What more does the market have to prove? The S&P 500 has already eclipsed 2,000 just days ago, and the soothsayers with their arbitrary targets have now been proven correct. What incentive is now left for the banks, investment houses, and trading desks with their individual prognosticators and well-publicized gurus to push the markets to higher levels? The markets have already breached 2,000 and are now pulling back. The brokerage houses can tell (and probably have been telling) their clients and prospects how right they’ve been. What a great call!

Why not now advise clients and prospects to take the money and run? I can hear them already: “Book the gains for another day, and ward off the frightening month of October, home of the Black Thursday (October 24, 1929) and Black Monday (October 19, 1987).” But we (and they) all know that talk is just superstition. After all, the Flash Crash was May 6, 2010 – not October. We all know better than believing in such things. Or do we? And if we don’t, is that enough to drive such selling where a correction does occur? Ah…market psychology.

What’s more, the high-flying S&P 500 performance has eluded 4 out of every 5 large cap managers, which are trailing the S&P 500 return thus far this year. You heard that right: 80% of them are underperforming. The benchmark, they say, has flat-out gotten ahead of itself. So then, will active managers seek to push the index ever higher and drive even more of a relative underperformance gap? Or will they continue to wait patiently for a pullback? Putting to work a bit of dry powder on the dip will not have as much of a bang than watching the market fall to close the relative underperformance (or at least make their returns look more acceptable).

The market technicians are yelling: we haven’t had a 10% pullback in nearly 1,100 days. That’s right: 1,100 days without a technical correction. Many strategists have called the multi-year ‘straight up’ market behavior as simply unnatural—yet these same market strategists continue to champion higher price targets for the index. This hedging language is not uncommon, but it sure is getting old. Did you remember to turn off the TV? Most market strategists will tell you that the S&P 500 typically ‘corrects’ roughly every year and a half. Typically. It’s been nearly three years since we’ve had one.

The tangible fear is that the correction, when or if it does come, will be much greater than a relatively mild 10% pullback that traditionally defines a correction. According to FactSet, “the current 12-month forward P/E ratio is 15.6. This P/E ratio is above the 5-year average (13.5) and the 10-year average (14.1).” In this light, the market is certainly not cheap, even if one argues that it is not bubbly (though small caps are slowly deflating). Market veterans know that what can overshoot to the upside can also undershoot to the downside. Have we already forgotten about the March 2009 bottom? Are we already blocking out that pain? It seems too early for a new generation to have taken the reigns to cause another meltdown? Or is what we are experiencing the opposite, a melt-up?

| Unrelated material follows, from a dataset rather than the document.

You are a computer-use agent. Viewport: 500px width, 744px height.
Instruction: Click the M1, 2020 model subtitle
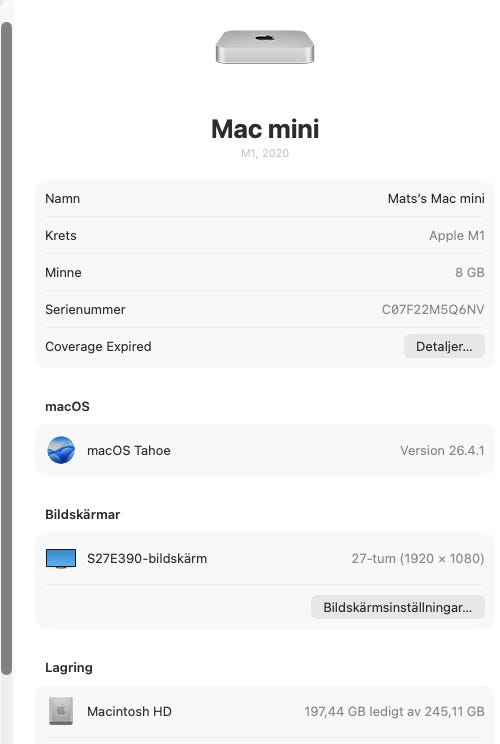click(265, 153)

Okay. What does all of this mean? Well, it means that we’ve come a very long way from the depths of the Great Recession years ago, and the market advance has been so orderly that one might even call the game rigged to the upside. I can hear some of my former colleagues ringing in my ears: “It’s the plunge protection team at work.” Some might call this team the Fed with their never-ending loose money, but those days will inevitably end. They will. They have to.

My humble view is that we will inevitably engage in a market correction of 10% or more, and the pullback starting this week may just be it. We won’t, however, have more to worry about until key interest rate levels cross the thresholds of many of the higher-yielding dividend stocks. Some advisors have become all too comfortable with dividend growth portfolios in the face of this wonderfully sanguine and cooperative market and may be caught off guard when competing and lower-risk, equal-return alternatives surface. I think higher rates may actually do more harm to the stock market than real negative rates, as in the case of deflation. Until that time, the game plan remains the same for both portfolios.